En el hammán las mujeres y las niñas conversaban y reían desinhibidas, bañándose; era un espacio propio, olvidando el negro velo de la tradición y la religión. En la preciosa Damasco quisimos regalarnos la
experiencia de un hammán. La sala de
entrada principal tenía una fuente central y asientos de piedra con cojines
para descansar y tomar un té. Me dieron unas chancletas y una llave para que
guardara mis objetos de valor en un cajón. Guardé el monedero y la cámara de
fotos, a mi pesar, ya que las fotografías en el interior del recinto no estaban
permitidas.

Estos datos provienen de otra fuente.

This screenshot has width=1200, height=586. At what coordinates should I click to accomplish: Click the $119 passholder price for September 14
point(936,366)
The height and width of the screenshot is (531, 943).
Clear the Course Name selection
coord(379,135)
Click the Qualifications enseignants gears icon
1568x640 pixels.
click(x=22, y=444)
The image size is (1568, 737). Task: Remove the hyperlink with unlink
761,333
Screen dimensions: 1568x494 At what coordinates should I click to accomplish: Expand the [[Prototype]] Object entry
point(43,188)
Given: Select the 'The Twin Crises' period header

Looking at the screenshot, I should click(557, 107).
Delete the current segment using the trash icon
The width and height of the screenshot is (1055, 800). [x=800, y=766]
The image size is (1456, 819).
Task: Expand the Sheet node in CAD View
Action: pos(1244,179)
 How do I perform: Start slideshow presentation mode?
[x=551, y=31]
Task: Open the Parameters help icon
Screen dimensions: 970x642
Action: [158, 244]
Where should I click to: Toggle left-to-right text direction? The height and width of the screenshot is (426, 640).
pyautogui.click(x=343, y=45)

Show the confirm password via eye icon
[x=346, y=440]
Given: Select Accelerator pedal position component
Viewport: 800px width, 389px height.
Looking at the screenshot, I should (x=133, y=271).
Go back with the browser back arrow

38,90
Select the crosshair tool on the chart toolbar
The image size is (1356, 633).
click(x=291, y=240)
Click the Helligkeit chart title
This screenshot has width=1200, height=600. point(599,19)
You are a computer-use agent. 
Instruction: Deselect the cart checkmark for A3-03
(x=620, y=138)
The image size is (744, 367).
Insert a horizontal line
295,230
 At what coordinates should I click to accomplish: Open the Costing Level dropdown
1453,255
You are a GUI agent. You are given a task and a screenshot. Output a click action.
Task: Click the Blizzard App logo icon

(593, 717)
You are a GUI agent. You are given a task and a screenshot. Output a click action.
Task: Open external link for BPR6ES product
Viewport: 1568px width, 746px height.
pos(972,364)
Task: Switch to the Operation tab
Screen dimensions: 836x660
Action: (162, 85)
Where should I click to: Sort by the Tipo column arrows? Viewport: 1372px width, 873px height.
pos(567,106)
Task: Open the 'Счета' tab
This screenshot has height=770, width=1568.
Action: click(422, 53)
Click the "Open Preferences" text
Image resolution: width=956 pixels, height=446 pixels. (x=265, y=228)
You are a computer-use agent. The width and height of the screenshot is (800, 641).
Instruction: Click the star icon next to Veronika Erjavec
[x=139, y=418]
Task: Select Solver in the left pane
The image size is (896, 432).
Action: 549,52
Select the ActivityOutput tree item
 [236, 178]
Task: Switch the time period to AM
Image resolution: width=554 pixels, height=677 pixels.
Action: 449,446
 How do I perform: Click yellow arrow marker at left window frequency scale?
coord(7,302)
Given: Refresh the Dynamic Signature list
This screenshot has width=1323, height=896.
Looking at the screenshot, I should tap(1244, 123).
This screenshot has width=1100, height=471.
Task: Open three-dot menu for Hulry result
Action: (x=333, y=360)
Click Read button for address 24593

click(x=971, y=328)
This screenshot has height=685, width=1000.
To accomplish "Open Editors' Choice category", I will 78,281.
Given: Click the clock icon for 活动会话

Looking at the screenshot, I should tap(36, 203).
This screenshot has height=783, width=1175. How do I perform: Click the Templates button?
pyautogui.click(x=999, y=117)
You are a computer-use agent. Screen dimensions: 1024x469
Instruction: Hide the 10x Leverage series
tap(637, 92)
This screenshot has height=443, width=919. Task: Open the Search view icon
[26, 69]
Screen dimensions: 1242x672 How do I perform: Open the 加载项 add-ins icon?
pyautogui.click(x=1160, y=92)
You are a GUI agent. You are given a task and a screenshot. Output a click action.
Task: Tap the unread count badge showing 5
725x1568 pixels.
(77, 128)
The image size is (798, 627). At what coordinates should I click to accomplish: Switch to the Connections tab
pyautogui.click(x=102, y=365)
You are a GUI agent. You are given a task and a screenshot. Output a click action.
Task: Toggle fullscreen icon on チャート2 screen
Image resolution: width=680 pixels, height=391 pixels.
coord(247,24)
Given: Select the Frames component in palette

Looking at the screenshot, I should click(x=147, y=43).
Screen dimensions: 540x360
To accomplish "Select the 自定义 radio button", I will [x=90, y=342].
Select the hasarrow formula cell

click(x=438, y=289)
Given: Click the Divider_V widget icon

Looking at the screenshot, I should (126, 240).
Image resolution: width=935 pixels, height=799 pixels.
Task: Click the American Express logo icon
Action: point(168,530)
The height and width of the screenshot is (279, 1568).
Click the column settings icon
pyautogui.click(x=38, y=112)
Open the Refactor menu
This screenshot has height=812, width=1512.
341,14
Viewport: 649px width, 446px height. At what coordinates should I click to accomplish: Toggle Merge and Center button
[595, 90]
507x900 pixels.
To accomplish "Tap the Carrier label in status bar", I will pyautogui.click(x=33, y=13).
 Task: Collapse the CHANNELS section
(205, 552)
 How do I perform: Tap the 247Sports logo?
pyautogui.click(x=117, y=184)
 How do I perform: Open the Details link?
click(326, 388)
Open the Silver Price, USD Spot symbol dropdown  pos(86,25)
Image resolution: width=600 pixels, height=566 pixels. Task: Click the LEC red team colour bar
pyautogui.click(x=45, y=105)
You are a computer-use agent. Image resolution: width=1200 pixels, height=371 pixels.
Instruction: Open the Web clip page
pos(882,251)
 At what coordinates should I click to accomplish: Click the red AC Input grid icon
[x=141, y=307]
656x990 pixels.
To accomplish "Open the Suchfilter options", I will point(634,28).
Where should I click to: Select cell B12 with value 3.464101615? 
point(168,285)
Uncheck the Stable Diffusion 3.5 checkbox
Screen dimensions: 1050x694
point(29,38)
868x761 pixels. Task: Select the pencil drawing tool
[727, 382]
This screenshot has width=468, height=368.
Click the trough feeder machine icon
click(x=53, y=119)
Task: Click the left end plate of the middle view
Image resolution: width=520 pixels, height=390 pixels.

Luego me desnudé y entré en la sauna, mientras oía risas y gritos.
Había varias salas
pequeñas pintadas de verde manzana, envueltas en vapores. La sala grande tenía
una cúpula con orificios tapados por cristales, por donde se filtraba la luz
del sol. Había varías piletas de mármol
con grifos de agua fría y caliente, y recipientes de plástico de color rosa
para echarse agua por encima. Me quedé absorta contemplando la escena. Había
varios grupos de mujeres desnudas, chicas jóvenes, de 20 años y alguna incluso
menos, delgadas y bien formadas; otro grupo era de mujeres maduras, modeladas
por el tiempo. Entre ellas reían y hablaban a gritos. Me miraban a hurtadillas
sonriendo, y me señalaban el cubo rosa para que me echara agua por encima.
La masajista era de las
maduras y llevaba ropa interior, bragas y sujetador. Las enjabonaba y después frotaba la piel con un guante de crin
hasta enrojecerla. Volteaba sus cuerpos desnudos, primero de espaldas boca
abajo, después boca arriba, de lado y sentadas, masajeando espalda y brazos.
Cuando llegó mi turno
la masajista me tumbó en el suelo de mármol y empezó a echarme cubos de agua y
a frotarme enérgicamente. Espalda, nalgas, muslos, piernas, pies, nada escapó a
su guante de crin. Luego me sentó como si fuera una marioneta y me lavó el
pelo, cosa que yo no quería porque ya me lo había lavado por la mañana. Pero cualquiera
le decía algo a la masajista, y además no sabía inglés. Remató la faena con un
montón de cazos de agua por encima para aclararme, y luego preguntó “¿Good?”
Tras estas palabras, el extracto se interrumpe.